(AIM OF THE TASK): Go through the collector guide and list every term enclosed in double quotation marks.

** Start TEXT TO READ **

Deploying a Collector
To set up a collector, you will need a JupiterOne account with the Collector features enabled.
- Navigate to Integrations > Collectors, choose New collector. Provide a name for the new collector and select Create:
- Take the terminal command and run it in your new collector instance.
You may need to prefix the command with sudo
depending on how your permissions are configured and your current user.
This will kick off the process to setup the collector:
- You can confirm that the collector is running using
docker ps
command, you should see two containers running (daemon and runner):
- Finally, examine the logs of the runner to ensure it's successfully connecting to the JupiterOne Collector service. The ID of the container can be read from the ps command above:
This shows the runner polling for new integration jobs to run.
At this point the collector is set up and running. You will see the collector as "Active" in the collector overview after a few minutes:
The collector containers are running with a restart policy of "unless-stopped", so they will restart automatically on failure, and will start automatically when the container runtime (re)starts, i.e. at system reboot time.
Assigning an Integration
Assigning an integration job to a collector first requires that there are collectors registered and available. Once collectors are available, the process for defining an integration job and assigning it to a collector is straightforward.
For integrations that are collector compatible, complete the integration configuration as normal. During configuration, you'll notice there's an additional option to choose where the integration should run.
Select Collector on the integration instance, and choose the corresponding collector for which you'd like the integration to run.
Removing a Collector
A collector can be removed by completing all the following steps:
- Remove the collector from the JupiterOne console using the "Delete Collector" option.
NOTE: a collector cannot be removed if it has configured integrations, please reassign where to run the integration first.
- On the collector host machine stop and removed (or force remove) the collector daemon and runner containers.
If you try deleting a collector that has integrations configured you will see a message like the following:
Known Limitations (Beta)
There are some known limitations in the initial version of the JupiterOne Collectors. These are going to be addressed in future versions.
Unable to Migrate Integrations
It is not currently possible to migrate an existing integration job from the JupiterOne servers to a collector, or between collectors.
The most notable impact of this is that, should a collector be removed or become unavailable, the integration jobs will need to be reconfigured on a new collector.

** End TEXT TO READ **
** Start DATASET SECTION **

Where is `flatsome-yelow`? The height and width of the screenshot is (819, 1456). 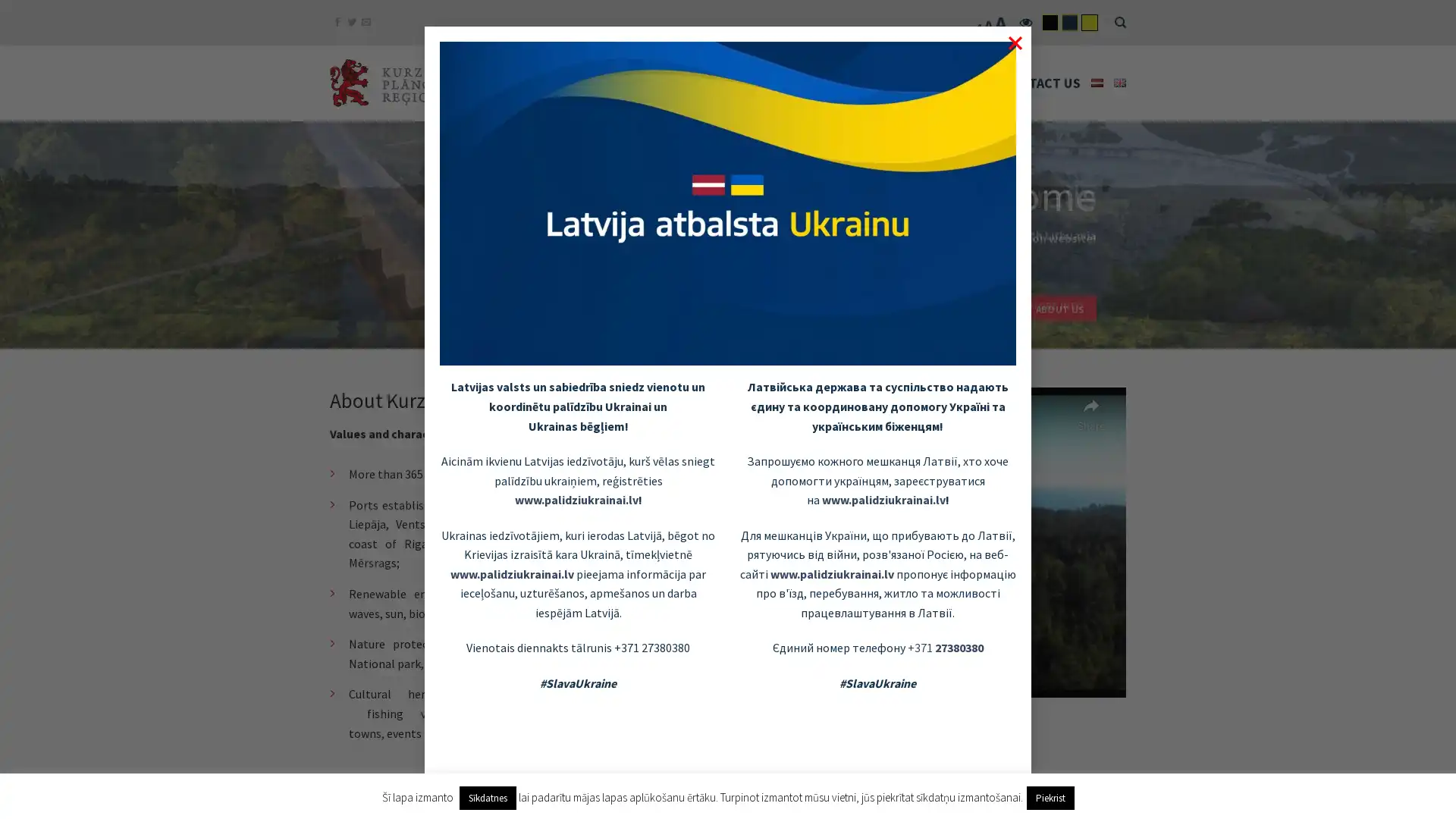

** End DATASET SECTION **

(WRITTEN SOLUTION):
- "Active"
- "unless-stopped"
- "Delete Collector"